**Information given**.
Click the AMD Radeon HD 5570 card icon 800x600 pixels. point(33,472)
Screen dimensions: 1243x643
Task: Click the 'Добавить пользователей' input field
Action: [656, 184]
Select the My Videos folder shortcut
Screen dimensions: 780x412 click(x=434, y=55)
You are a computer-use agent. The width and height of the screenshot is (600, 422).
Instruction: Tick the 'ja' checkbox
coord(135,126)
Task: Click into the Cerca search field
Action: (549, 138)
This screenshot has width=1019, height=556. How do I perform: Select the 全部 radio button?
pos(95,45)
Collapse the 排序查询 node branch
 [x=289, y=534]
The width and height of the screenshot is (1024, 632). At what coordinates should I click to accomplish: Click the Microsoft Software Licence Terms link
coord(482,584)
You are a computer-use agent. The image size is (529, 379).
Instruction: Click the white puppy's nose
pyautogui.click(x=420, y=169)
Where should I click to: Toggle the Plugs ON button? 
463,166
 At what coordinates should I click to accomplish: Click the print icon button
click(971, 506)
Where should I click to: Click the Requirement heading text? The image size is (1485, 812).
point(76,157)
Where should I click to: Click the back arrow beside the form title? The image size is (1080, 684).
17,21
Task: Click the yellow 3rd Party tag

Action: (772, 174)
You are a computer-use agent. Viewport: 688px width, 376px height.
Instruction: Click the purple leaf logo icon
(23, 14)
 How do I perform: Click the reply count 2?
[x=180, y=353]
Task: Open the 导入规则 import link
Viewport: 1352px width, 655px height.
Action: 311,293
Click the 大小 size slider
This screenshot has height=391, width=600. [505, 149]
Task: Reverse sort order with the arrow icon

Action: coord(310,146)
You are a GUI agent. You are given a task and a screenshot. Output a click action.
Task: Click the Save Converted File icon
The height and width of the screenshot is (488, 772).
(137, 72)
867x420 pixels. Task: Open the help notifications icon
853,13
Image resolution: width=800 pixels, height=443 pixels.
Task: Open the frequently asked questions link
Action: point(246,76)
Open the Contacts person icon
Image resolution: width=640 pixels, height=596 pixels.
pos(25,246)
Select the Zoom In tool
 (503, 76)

**How to complete this task**.
A line counts if it holds the word "computer". How many lines of the entries count? Give the number only.

**Answer to this exercise**.
3